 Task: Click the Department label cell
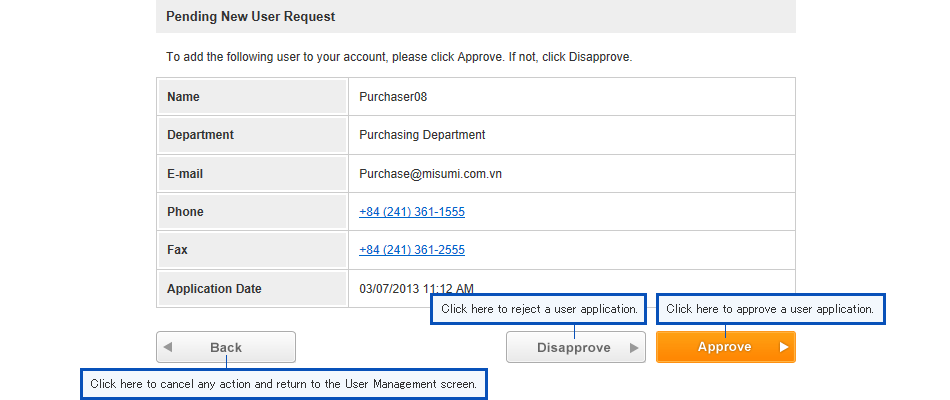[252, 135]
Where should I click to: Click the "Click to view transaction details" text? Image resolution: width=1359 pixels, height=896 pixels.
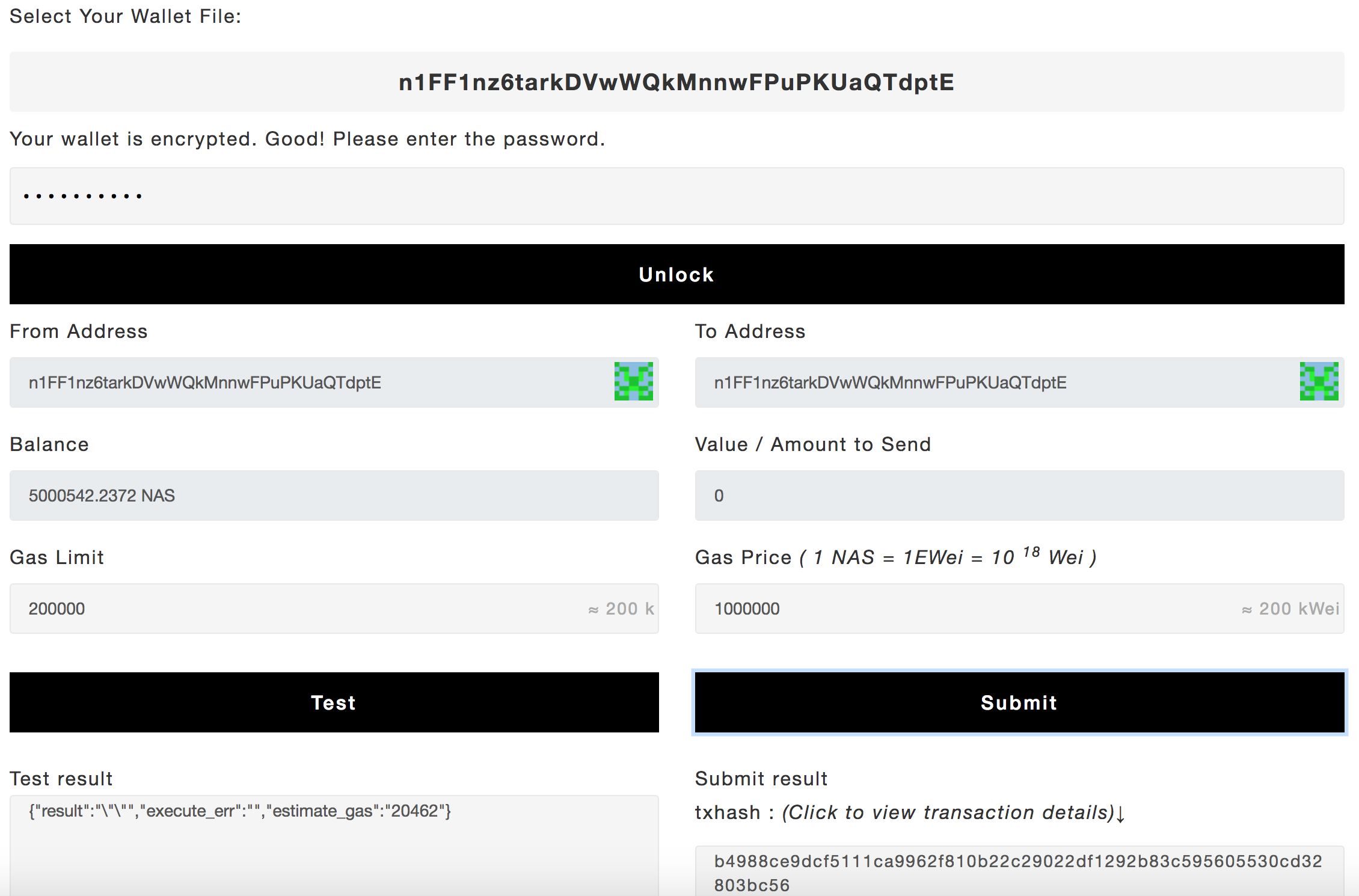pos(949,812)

+ + + + +

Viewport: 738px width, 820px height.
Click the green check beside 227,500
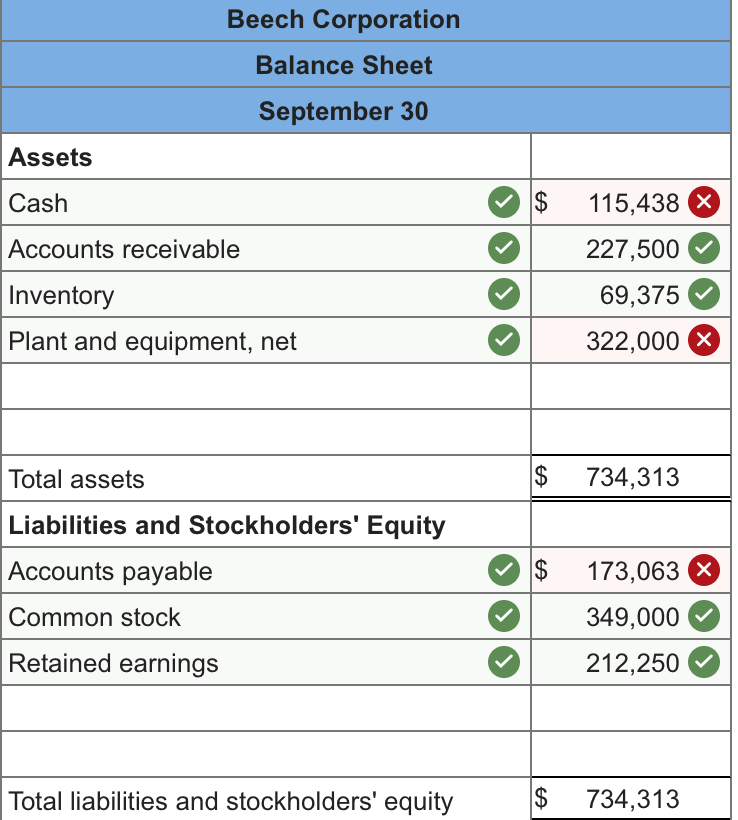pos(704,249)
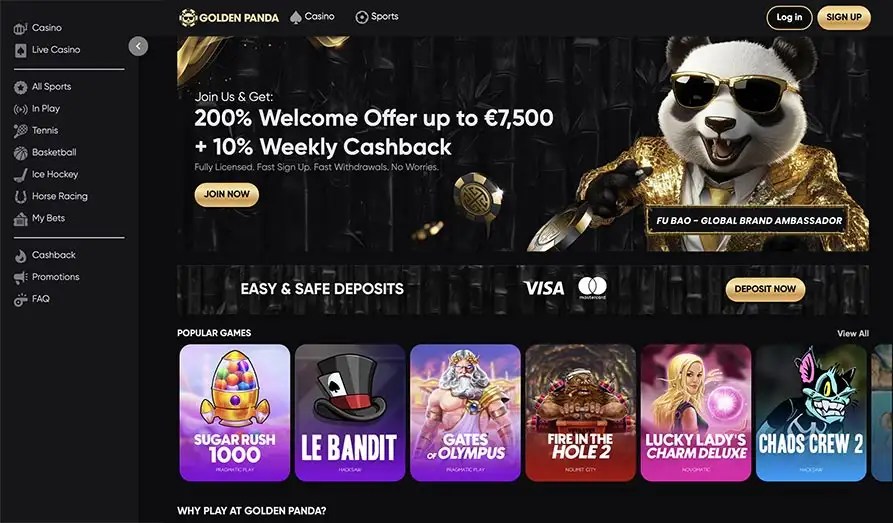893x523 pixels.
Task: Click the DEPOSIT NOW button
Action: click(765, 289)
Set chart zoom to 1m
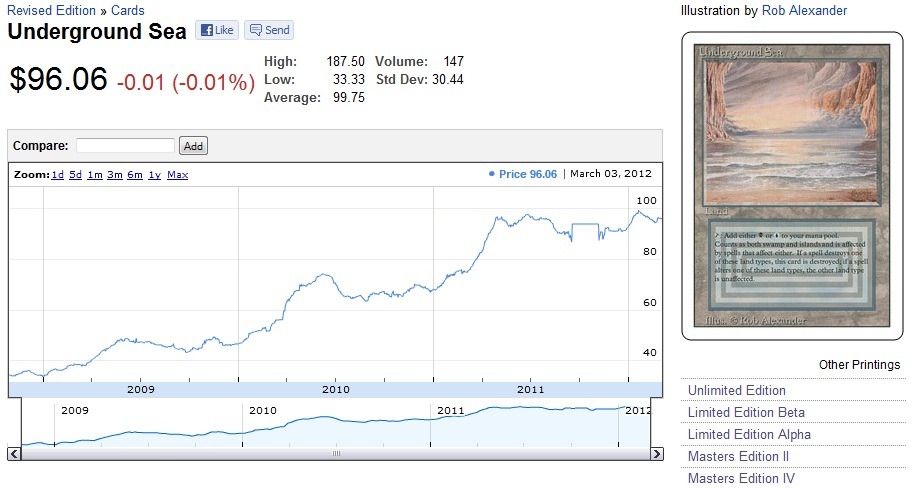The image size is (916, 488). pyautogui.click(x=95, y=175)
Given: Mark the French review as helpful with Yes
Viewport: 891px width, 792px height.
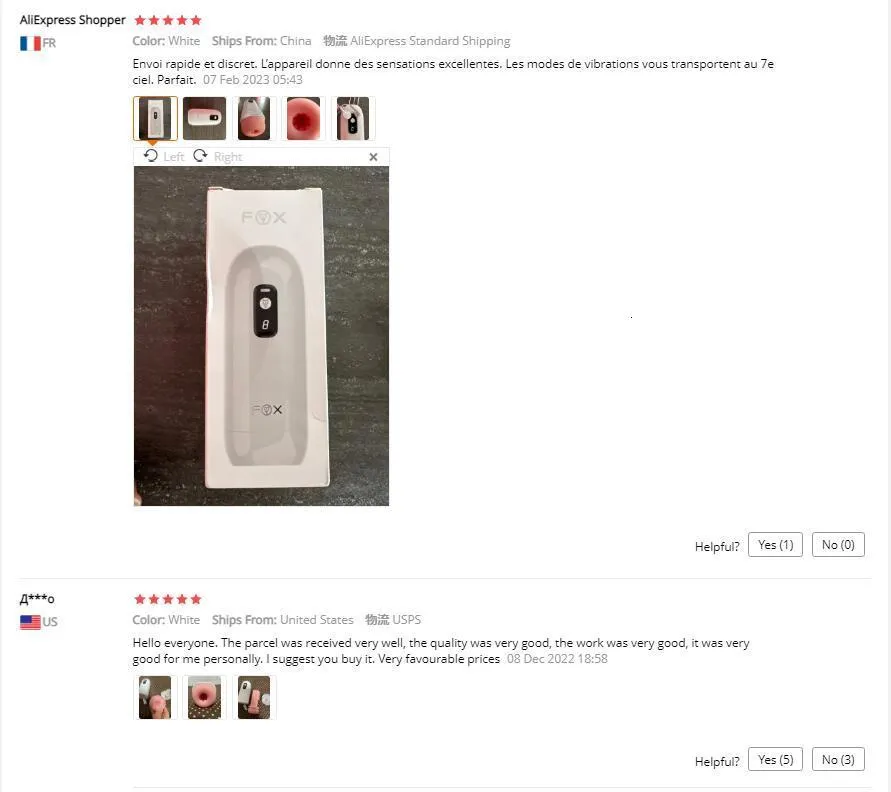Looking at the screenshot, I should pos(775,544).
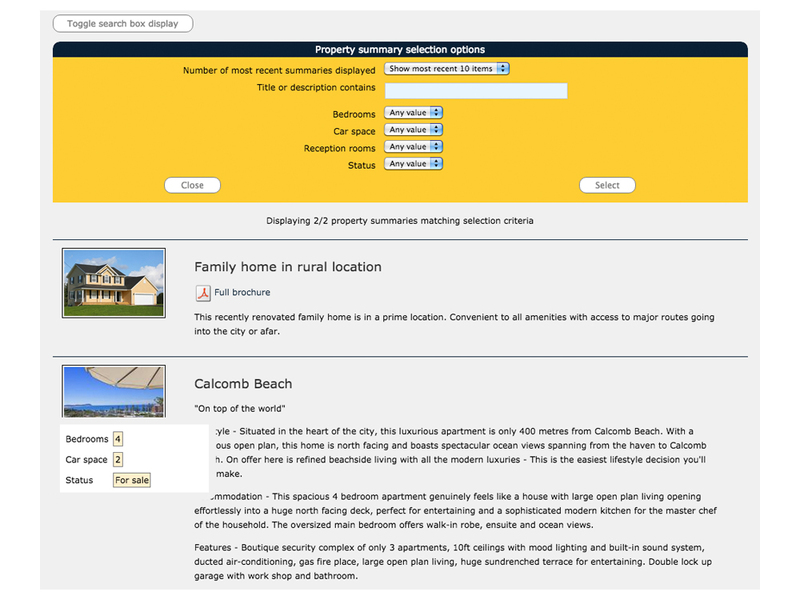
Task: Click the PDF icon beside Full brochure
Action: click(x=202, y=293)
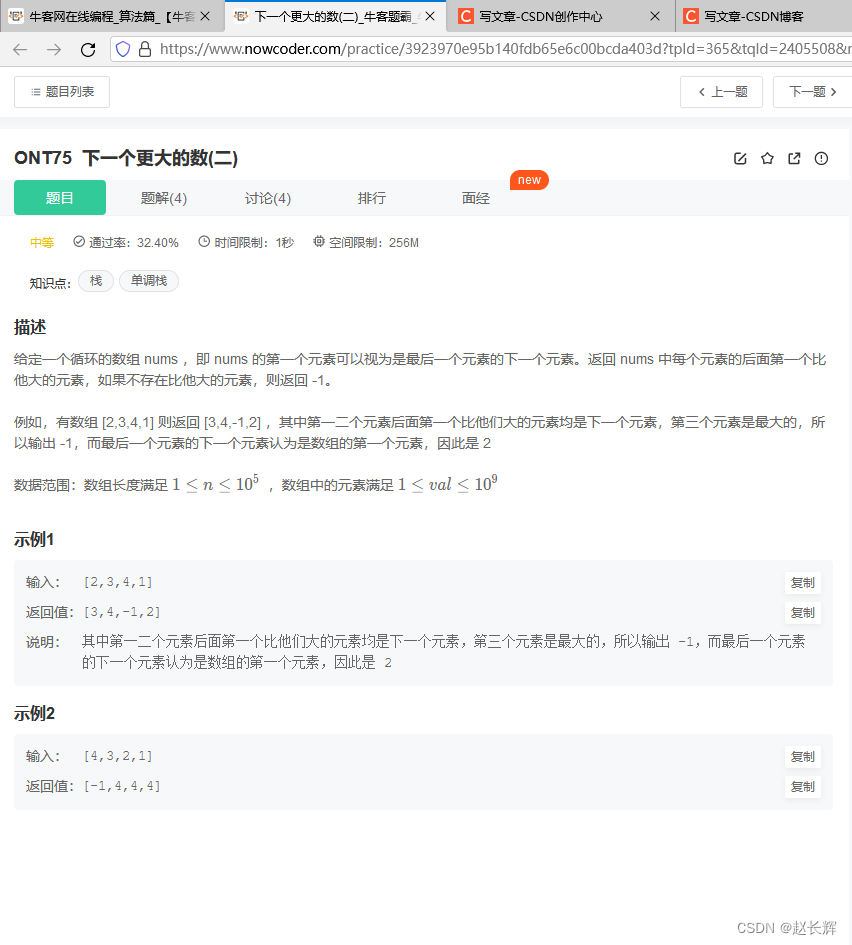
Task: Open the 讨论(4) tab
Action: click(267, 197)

+ + + + +

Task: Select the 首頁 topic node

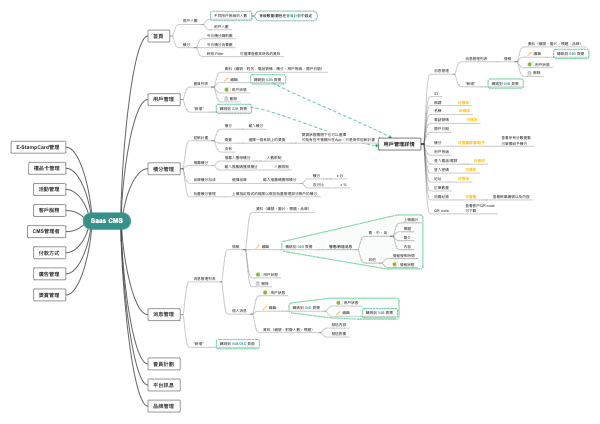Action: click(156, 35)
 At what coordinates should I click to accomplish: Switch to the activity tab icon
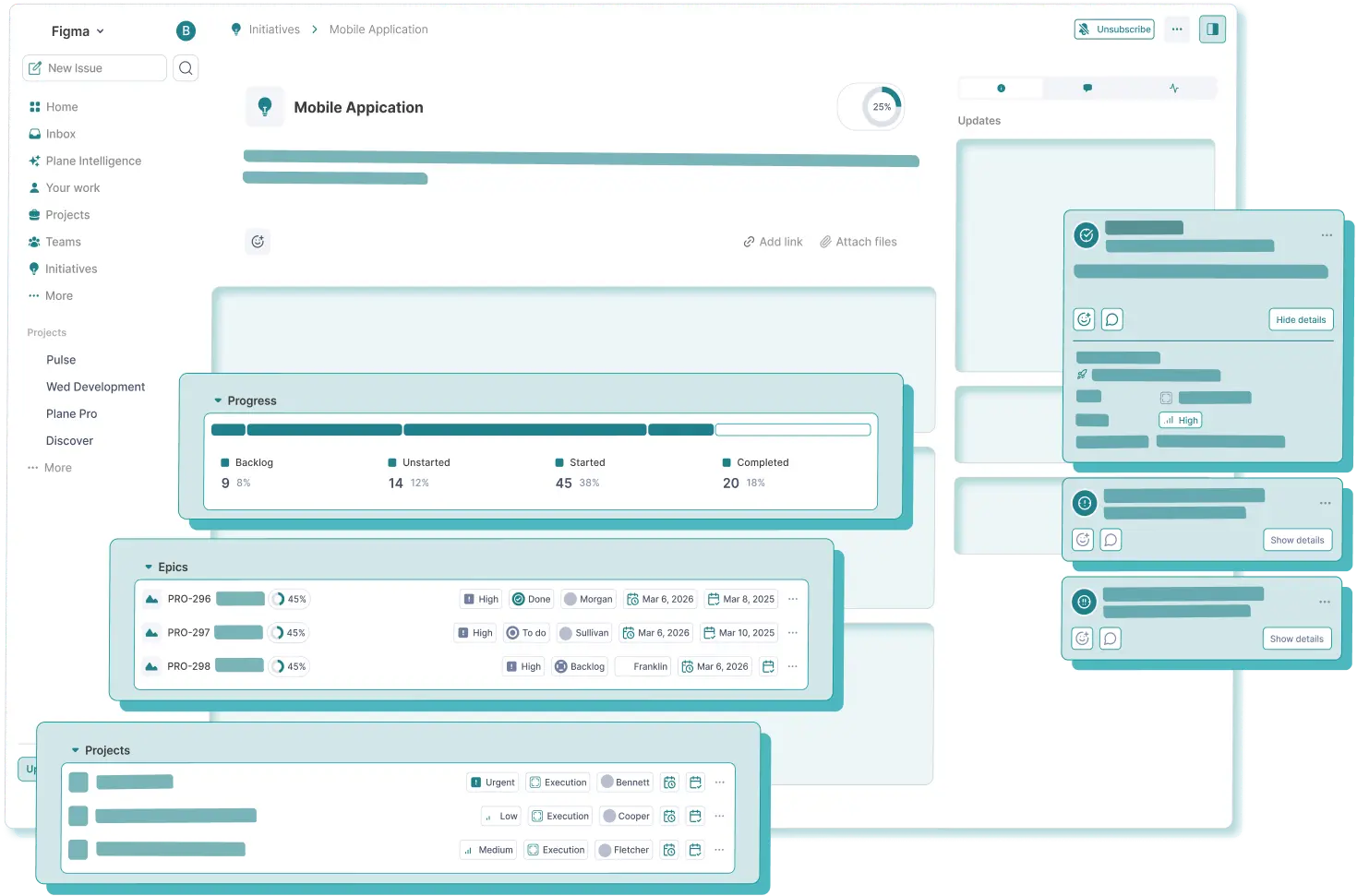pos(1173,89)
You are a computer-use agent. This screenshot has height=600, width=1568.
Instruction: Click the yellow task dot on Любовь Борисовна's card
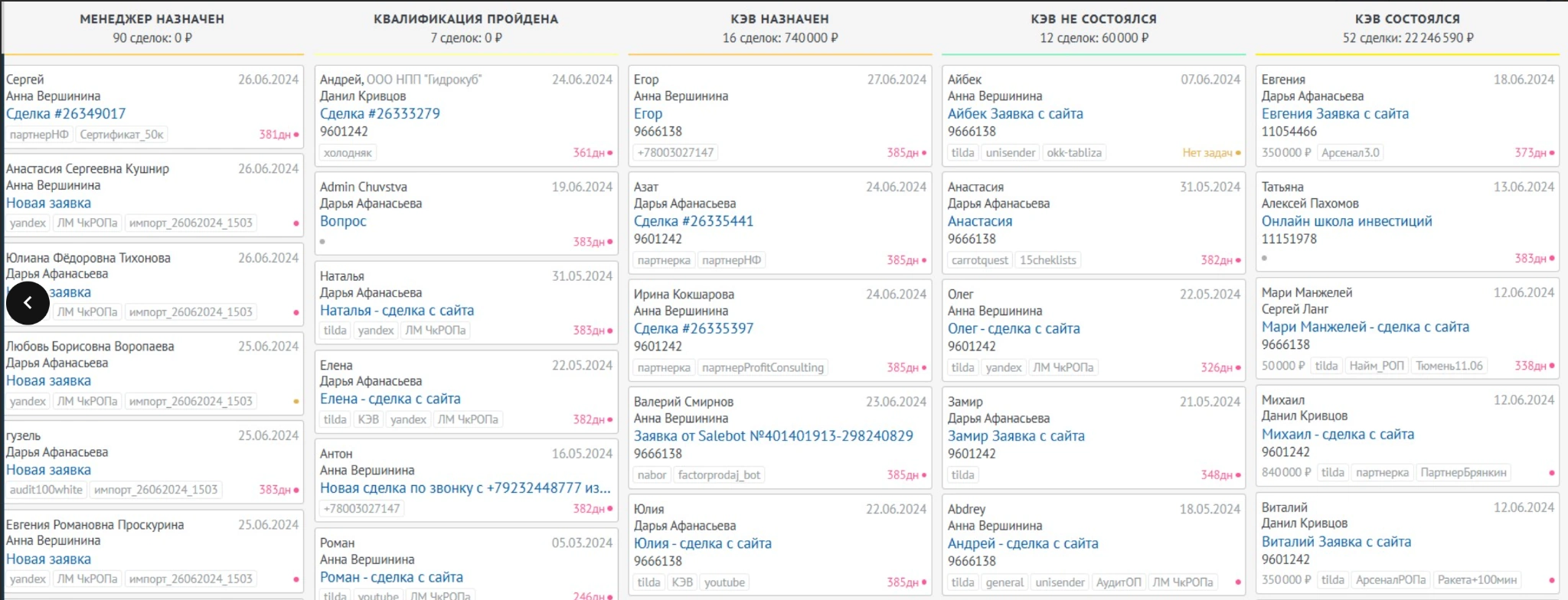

+ + + + +

Using the data above, set down each line from the line with "Task: Select the 首頁 topic node" to the line with "Instruction: Click the" exactly, both ends included, and leave the pictures behind. Nothing else belongs.

Task: Select the 首頁 topic node

Action: click(156, 35)
 At what coordinates should I click to accomplish: Switch to the activity tab icon
pos(1173,89)
You are a computer-use agent. This screenshot has height=600, width=1568.
Instruction: Click the yellow task dot on Любовь Борисовна's card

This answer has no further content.